» **About this task**:
Looking at the data below, state how many lines contain "agent". No other words are wanted.

» **Task input**:
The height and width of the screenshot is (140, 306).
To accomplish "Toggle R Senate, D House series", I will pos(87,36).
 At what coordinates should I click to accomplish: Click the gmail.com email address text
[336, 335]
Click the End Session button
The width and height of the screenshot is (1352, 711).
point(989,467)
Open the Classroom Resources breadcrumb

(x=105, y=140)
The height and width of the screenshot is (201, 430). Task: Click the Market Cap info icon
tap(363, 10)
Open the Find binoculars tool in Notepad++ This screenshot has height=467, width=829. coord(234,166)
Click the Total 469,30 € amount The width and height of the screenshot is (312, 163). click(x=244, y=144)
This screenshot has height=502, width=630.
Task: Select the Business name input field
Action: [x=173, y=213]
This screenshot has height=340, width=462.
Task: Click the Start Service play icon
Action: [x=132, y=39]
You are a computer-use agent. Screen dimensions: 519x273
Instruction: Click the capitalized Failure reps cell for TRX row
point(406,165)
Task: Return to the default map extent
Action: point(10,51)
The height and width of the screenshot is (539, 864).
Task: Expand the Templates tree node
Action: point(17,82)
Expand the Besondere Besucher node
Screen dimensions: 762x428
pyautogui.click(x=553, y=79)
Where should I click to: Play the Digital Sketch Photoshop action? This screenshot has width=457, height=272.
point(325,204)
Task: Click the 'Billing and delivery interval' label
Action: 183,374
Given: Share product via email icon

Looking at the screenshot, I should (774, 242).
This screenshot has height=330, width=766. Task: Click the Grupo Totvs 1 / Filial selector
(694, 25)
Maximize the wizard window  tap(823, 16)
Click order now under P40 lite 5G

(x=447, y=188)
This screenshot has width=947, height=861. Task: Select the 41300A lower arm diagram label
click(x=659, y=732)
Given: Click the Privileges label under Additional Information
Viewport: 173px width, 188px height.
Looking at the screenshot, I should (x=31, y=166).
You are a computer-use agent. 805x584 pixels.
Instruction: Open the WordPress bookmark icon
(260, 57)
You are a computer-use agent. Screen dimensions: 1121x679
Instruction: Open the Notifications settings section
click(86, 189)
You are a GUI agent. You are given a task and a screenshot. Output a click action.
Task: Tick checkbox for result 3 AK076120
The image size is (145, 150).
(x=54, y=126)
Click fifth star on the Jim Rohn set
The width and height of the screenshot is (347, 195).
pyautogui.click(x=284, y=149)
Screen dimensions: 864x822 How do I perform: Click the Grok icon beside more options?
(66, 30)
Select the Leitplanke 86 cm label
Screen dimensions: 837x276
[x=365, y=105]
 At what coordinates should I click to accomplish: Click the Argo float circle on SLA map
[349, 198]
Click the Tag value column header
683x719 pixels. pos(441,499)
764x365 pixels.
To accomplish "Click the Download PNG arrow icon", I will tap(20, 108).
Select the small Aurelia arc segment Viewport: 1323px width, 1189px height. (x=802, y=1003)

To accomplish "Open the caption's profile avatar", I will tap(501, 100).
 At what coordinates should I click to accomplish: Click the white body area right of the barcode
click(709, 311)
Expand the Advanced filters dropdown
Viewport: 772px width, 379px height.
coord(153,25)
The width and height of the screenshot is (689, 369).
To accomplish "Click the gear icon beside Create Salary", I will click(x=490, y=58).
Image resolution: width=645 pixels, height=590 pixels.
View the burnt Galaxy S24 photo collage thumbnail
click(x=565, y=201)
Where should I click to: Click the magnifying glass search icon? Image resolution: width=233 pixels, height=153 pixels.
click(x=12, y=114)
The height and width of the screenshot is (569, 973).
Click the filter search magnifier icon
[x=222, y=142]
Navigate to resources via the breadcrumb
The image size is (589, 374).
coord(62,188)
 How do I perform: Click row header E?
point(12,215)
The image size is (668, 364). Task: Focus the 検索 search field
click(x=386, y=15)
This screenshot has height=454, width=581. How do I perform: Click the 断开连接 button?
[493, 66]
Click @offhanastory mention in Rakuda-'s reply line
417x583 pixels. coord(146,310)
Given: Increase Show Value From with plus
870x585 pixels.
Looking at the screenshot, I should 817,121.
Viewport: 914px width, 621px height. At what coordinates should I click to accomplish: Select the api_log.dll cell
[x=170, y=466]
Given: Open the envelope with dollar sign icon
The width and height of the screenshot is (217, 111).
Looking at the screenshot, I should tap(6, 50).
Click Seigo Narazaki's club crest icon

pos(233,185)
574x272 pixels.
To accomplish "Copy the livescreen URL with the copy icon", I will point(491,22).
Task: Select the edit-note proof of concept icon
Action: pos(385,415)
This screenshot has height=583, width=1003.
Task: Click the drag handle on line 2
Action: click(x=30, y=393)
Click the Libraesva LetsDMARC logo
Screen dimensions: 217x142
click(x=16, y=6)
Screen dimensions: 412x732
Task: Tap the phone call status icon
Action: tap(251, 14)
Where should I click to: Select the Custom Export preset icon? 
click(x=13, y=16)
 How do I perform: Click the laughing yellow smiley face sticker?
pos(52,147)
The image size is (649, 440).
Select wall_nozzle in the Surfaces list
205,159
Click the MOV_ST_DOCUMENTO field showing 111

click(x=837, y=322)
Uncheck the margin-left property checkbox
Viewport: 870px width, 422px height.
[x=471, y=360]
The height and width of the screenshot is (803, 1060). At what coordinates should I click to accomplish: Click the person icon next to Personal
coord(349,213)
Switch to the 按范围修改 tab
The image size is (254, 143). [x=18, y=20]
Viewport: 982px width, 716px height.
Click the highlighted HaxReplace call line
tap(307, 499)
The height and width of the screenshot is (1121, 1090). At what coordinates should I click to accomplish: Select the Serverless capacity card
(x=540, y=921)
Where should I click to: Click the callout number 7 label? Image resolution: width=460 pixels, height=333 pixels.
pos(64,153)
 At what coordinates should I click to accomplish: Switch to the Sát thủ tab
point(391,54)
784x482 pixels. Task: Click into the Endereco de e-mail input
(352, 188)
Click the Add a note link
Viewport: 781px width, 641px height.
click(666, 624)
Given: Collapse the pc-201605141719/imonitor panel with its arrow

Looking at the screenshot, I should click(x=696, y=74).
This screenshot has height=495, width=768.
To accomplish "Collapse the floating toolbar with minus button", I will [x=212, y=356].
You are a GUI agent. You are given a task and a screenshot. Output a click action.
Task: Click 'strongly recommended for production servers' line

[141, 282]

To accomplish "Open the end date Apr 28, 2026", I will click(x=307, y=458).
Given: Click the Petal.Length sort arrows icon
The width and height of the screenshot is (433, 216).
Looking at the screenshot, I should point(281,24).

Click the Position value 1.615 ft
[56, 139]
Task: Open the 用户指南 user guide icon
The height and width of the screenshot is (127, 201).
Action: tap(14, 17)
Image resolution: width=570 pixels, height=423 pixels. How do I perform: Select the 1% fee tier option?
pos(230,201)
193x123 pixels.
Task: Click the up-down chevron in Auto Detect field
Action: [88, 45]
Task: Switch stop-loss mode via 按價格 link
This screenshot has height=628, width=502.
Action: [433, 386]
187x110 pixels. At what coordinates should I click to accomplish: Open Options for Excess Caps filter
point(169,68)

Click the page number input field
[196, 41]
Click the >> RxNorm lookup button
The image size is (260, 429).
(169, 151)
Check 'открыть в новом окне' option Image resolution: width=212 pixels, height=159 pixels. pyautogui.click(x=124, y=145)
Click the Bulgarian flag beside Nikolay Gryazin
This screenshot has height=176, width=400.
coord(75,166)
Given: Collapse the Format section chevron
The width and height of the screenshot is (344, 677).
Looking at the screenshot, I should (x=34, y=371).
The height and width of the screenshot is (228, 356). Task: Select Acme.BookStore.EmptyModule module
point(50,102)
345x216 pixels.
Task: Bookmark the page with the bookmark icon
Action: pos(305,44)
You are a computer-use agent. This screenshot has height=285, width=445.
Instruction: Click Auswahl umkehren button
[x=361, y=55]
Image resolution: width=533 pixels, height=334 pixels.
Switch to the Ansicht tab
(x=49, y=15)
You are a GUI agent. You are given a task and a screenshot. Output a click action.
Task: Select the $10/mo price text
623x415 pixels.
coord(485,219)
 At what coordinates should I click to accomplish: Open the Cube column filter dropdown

» **Written solution**:
7